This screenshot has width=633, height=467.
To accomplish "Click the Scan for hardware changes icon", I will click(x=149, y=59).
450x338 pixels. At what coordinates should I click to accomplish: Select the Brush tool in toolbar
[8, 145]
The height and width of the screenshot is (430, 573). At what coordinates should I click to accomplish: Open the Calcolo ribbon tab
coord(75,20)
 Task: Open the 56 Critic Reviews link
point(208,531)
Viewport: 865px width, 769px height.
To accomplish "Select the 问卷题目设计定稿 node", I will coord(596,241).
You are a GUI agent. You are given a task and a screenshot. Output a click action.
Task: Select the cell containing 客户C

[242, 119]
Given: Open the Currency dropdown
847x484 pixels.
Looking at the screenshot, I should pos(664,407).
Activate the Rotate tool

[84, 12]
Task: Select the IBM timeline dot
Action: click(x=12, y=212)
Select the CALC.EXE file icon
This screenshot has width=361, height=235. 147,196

--

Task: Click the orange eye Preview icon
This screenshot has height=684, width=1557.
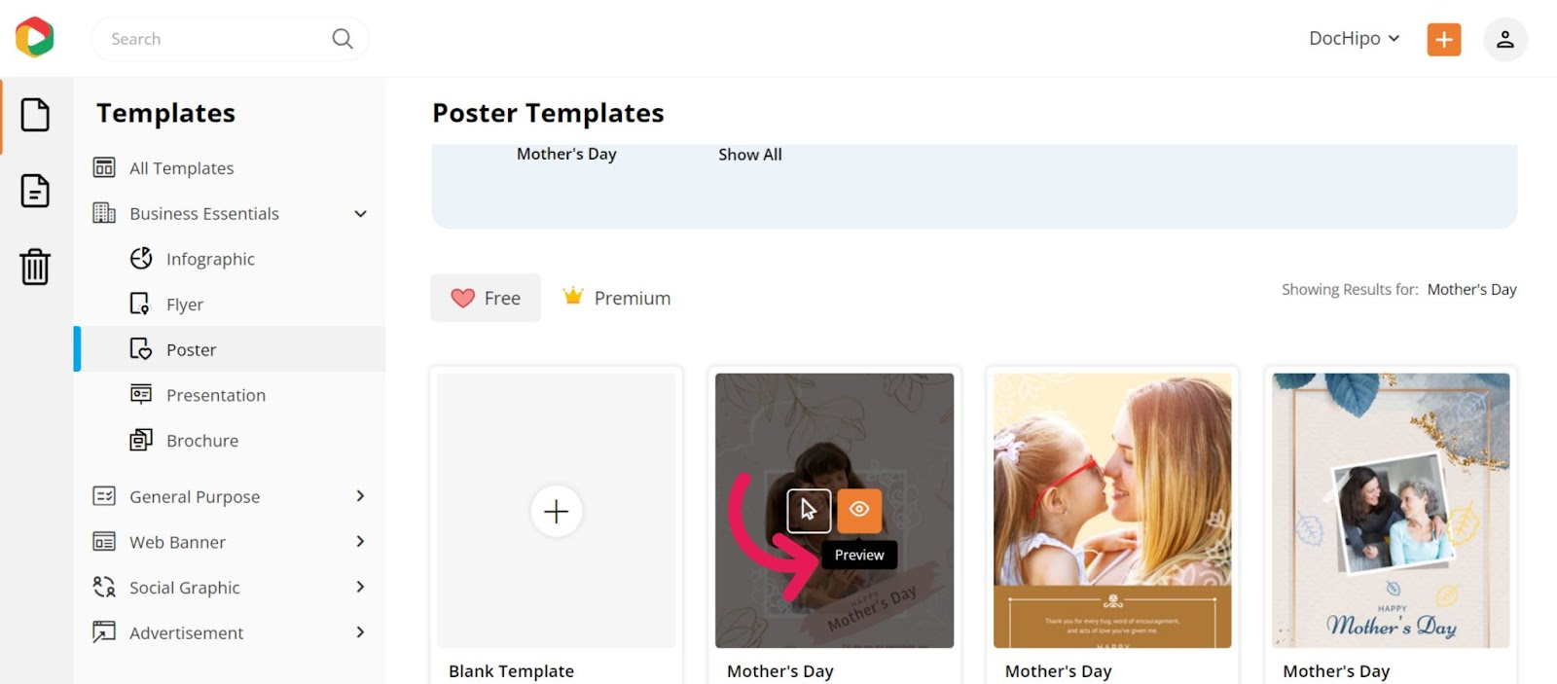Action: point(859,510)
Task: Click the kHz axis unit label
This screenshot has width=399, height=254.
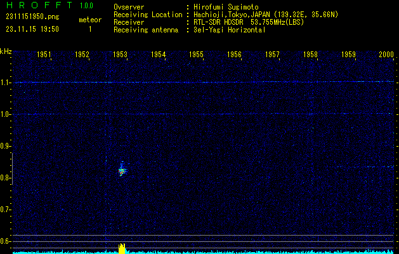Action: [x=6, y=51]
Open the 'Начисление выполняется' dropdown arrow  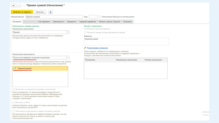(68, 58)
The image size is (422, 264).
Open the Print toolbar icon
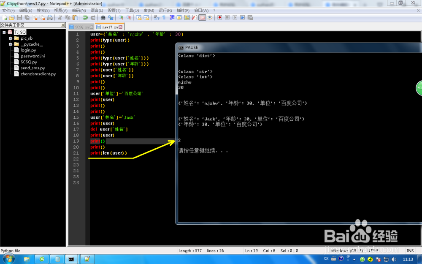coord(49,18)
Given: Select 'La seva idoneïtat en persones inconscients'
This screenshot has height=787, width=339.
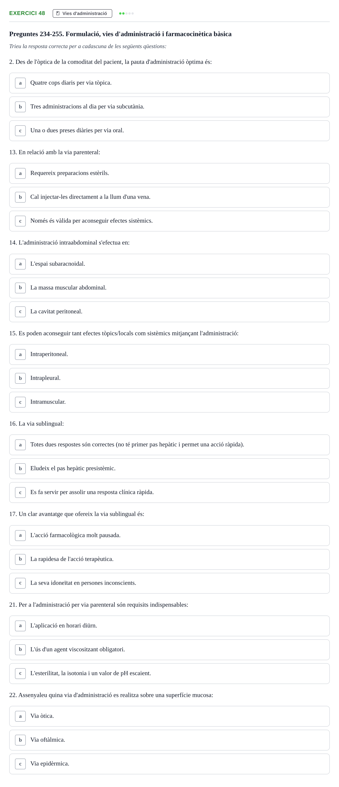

==

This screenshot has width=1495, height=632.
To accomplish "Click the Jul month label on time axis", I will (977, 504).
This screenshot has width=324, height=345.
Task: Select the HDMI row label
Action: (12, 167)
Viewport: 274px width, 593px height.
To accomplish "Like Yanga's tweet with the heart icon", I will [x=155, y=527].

- Your objective
If a line in the entries above has the word "Viewport", copy it.

- Solution to this problem
Viewport: 865px width, 769px height.
Viewport: 274px width, 593px height.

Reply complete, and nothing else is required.